## Element lookup records

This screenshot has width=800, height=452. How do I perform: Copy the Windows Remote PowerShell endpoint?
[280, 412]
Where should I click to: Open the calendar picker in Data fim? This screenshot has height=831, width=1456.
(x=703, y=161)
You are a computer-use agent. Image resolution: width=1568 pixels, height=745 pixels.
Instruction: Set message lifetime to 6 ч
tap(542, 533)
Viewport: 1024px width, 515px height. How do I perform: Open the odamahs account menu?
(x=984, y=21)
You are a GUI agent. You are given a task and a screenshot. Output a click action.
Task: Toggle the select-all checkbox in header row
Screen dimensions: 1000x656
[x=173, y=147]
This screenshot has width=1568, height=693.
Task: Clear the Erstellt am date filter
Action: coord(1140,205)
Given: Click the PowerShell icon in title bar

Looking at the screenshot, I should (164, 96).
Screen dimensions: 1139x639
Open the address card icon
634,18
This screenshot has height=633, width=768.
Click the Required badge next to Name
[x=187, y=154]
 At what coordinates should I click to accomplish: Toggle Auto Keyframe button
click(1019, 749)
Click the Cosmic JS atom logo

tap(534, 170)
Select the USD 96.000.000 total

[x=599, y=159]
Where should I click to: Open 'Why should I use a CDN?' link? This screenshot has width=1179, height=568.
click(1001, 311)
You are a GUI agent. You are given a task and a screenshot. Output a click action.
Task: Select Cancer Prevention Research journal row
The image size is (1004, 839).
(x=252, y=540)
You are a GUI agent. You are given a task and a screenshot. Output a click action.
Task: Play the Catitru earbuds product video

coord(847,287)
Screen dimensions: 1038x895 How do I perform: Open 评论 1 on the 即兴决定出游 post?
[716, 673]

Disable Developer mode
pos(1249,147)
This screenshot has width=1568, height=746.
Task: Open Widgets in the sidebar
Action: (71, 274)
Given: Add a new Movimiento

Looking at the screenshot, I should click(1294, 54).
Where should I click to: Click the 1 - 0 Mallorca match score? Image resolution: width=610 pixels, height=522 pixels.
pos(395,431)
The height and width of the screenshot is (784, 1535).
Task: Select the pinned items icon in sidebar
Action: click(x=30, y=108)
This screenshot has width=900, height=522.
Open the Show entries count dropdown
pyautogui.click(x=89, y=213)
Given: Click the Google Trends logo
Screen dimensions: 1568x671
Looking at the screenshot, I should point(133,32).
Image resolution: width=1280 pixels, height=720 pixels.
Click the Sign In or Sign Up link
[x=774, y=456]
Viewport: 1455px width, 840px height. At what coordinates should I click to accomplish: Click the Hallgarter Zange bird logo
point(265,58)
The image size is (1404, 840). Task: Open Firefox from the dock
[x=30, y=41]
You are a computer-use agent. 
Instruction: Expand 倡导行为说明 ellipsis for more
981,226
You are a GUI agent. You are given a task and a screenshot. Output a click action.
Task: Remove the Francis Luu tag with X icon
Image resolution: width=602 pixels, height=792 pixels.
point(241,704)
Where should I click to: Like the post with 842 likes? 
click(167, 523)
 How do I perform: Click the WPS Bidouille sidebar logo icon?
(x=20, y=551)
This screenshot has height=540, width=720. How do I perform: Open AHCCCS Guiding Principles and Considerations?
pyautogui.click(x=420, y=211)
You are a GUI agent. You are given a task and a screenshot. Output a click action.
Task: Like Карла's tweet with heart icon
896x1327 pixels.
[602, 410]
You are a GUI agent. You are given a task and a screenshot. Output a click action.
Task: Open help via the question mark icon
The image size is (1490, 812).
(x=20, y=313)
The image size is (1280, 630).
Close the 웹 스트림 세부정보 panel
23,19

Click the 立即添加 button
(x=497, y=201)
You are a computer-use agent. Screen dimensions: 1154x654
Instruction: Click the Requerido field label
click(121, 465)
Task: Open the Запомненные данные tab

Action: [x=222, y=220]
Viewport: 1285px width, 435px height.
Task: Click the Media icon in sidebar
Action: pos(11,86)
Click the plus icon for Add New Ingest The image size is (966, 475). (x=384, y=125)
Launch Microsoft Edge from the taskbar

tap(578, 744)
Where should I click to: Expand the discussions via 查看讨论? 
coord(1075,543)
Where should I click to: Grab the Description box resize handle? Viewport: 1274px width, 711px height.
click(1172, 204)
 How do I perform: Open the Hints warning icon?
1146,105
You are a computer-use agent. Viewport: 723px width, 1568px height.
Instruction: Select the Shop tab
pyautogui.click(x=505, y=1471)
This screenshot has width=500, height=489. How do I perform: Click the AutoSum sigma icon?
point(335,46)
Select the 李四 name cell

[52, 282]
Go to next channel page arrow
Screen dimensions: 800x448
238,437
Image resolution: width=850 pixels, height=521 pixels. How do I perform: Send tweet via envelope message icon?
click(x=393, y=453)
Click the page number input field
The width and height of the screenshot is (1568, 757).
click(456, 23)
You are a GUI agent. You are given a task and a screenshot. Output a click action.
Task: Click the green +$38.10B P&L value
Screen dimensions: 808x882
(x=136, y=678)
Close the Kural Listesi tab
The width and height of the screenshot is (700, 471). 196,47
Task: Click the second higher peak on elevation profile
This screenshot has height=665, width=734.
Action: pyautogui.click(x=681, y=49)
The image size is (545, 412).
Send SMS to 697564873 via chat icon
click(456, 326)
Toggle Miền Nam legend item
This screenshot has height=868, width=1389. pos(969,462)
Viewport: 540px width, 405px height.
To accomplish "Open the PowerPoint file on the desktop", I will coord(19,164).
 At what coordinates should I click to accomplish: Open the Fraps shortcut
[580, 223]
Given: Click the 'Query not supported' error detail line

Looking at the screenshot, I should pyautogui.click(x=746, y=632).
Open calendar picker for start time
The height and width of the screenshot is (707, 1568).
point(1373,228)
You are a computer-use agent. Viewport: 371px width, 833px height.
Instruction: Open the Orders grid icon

## TASK GOAL
Convert every line of the records above into a JSON list of strings, with one string per line and blank lines omitted.

## SOLUTION FOR THIS TASK
[
  "This screenshot has width=800, height=452. How do I perform: Copy the Windows Remote PowerShell endpoint?",
  "[280, 412]",
  "Where should I click to: Open the calendar picker in Data fim? This screenshot has height=831, width=1456.",
  "(x=703, y=161)",
  "You are a computer-use agent. Image resolution: width=1568 pixels, height=745 pixels.",
  "Instruction: Set message lifetime to 6 ч",
  "tap(542, 533)",
  "Viewport: 1024px width, 515px height. How do I perform: Open the odamahs account menu?",
  "(x=984, y=21)",
  "You are a GUI agent. You are given a task and a screenshot. Output a click action.",
  "Task: Toggle the select-all checkbox in header row",
  "Screen dimensions: 1000x656",
  "[x=173, y=147]",
  "This screenshot has width=1568, height=693.",
  "Task: Clear the Erstellt am date filter",
  "Action: coord(1140,205)",
  "Given: Click the PowerShell icon in title bar",
  "Looking at the screenshot, I should (164, 96).",
  "Screen dimensions: 1139x639",
  "Open the address card icon",
  "634,18",
  "This screenshot has height=633, width=768.",
  "Click the Required badge next to Name",
  "[x=187, y=154]",
  " At what coordinates should I click to accomplish: Toggle Auto Keyframe button",
  "click(1019, 749)",
  "Click the Cosmic JS atom logo",
  "tap(534, 170)",
  "Select the USD 96.000.000 total",
  "[x=599, y=159]",
  "Where should I click to: Open 'Why should I use a CDN?' link? This screenshot has width=1179, height=568.",
  "click(1001, 311)",
  "You are a GUI agent. You are given a task and a screenshot. Output a click action.",
  "Task: Select Cancer Prevention Research journal row",
  "The image size is (1004, 839).",
  "(x=252, y=540)",
  "You are a GUI agent. You are given a task and a screenshot. Output a click action.",
  "Task: Play the Catitru earbuds product video",
  "coord(847,287)",
  "Screen dimensions: 1038x895 How do I perform: Open 评论 1 on the 即兴决定出游 post?",
  "[716, 673]",
  "Disable Developer mode",
  "pos(1249,147)",
  "This screenshot has width=1568, height=746.",
  "Task: Open Widgets in the sidebar",
  "Action: (71, 274)",
  "Given: Add a new Movimiento",
  "Looking at the screenshot, I should click(1294, 54).",
  "Where should I click to: Click the 1 - 0 Mallorca match score? Image resolution: width=610 pixels, height=522 pixels.",
  "pos(395,431)",
  "The height and width of the screenshot is (784, 1535).",
  "Task: Select the pinned items icon in sidebar",
  "Action: click(x=30, y=108)",
  "This screenshot has width=900, height=522.",
  "Open the Show entries count dropdown",
  "pyautogui.click(x=89, y=213)",
  "Given: Click the Google Trends logo",
  "Screen dimensions: 1568x671",
  "Looking at the screenshot, I should point(133,32).",
  "Image resolution: width=1280 pixels, height=720 pixels.",
  "Click the Sign In or Sign Up link",
  "[x=774, y=456]",
  "Viewport: 1455px width, 840px height. At what coordinates should I click to accomplish: Click the Hallgarter Zange bird logo",
  "point(265,58)",
  "The image size is (1404, 840). Task: Open Firefox from the dock",
  "[x=30, y=41]",
  "You are a computer-use agent. ",
  "Instruction: Expand 倡导行为说明 ellipsis for more",
  "981,226",
  "You are a GUI agent. You are given a task and a screenshot. Output a click action.",
  "Task: Remove the Francis Luu tag with X icon",
  "Image resolution: width=602 pixels, height=792 pixels.",
  "point(241,704)",
  "Where should I click to: Like the post with 842 likes? ",
  "click(167, 523)",
  " How do I perform: Click the WPS Bidouille sidebar logo icon?",
  "(x=20, y=551)",
  "This screenshot has height=540, width=720. How do I perform: Open AHCCCS Guiding Principles and Considerations?",
  "pyautogui.click(x=420, y=211)",
  "You are a GUI agent. You are given a task and a screenshot. Output a click action.",
  "Task: Like Карла's tweet with heart icon",
  "896x1327 pixels.",
  "[602, 410]",
  "You are a GUI agent. You are given a task and a screenshot. Output a click action.",
  "Task: Open help via the question mark icon",
  "The image size is (1490, 812).",
  "(x=20, y=313)",
  "The image size is (1280, 630).",
  "Close the 웹 스트림 세부정보 panel",
  "23,19",
  "Click the 立即添加 button",
  "(x=497, y=201)",
  "You are a computer-use agent. Screen dimensions: 1154x654",
  "Instruction: Click the Requerido field label",
  "click(121, 465)",
  "Task: Open the Запомненные данные tab",
  "Action: [x=222, y=220]",
  "Viewport: 1285px width, 435px height.",
  "Task: Click the Media icon in sidebar",
  "Action: pos(11,86)",
  "Click the plus icon for Add New Ingest The image size is (966, 475). (x=384, y=125)",
  "Launch Microsoft Edge from the taskbar",
  "tap(578, 744)",
  "Where should I click to: Expand the discussions via 查看讨论? ",
  "coord(1075,543)",
  "Where should I click to: Grab the Description box resize handle? Viewport: 1274px width, 711px height.",
  "click(1172, 204)",
  " How do I perform: Open the Hints warning icon?",
  "1146,105",
  "You are a computer-use agent. Viewport: 723px width, 1568px height.",
  "Instruction: Select the Shop tab",
  "pyautogui.click(x=505, y=1471)",
  "This screenshot has width=500, height=489. How do I perform: Click the AutoSum sigma icon?",
  "point(335,46)",
  "Select the 李四 name cell",
  "[52, 282]",
  "Go to next channel page arrow",
  "Screen dimensions: 800x448",
  "238,437",
  "Image resolution: width=850 pixels, height=521 pixels. How do I perform: Send tweet via envelope message icon?",
  "click(x=393, y=453)",
  "Click the page number input field",
  "The width and height of the screenshot is (1568, 757).",
  "click(456, 23)",
  "You are a GUI agent. You are given a task and a screenshot. Output a click action.",
  "Task: Click the green +$38.10B P&L value",
  "Screen dimensions: 808x882",
  "(x=136, y=678)",
  "Close the Kural Listesi tab",
  "The width and height of the screenshot is (700, 471). 196,47",
  "Task: Click the second higher peak on elevation profile",
  "This screenshot has height=665, width=734.",
  "Action: pyautogui.click(x=681, y=49)",
  "The image size is (545, 412).",
  "Send SMS to 697564873 via chat icon",
  "click(456, 326)",
  "Toggle Miền Nam legend item",
  "This screenshot has height=868, width=1389. pos(969,462)",
  "Viewport: 540px width, 405px height.",
  "To accomplish \"Open the PowerPoint file on the desktop\", I will coord(19,164).",
  " At what coordinates should I click to accomplish: Open the Fraps shortcut",
  "[580, 223]",
  "Given: Click the 'Query not supported' error detail line",
  "Looking at the screenshot, I should pyautogui.click(x=746, y=632).",
  "Open calendar picker for start time",
  "The height and width of the screenshot is (707, 1568).",
  "point(1373,228)",
  "You are a computer-use agent. Viewport: 371px width, 833px height.",
  "Instruction: Open the Orders grid icon"
]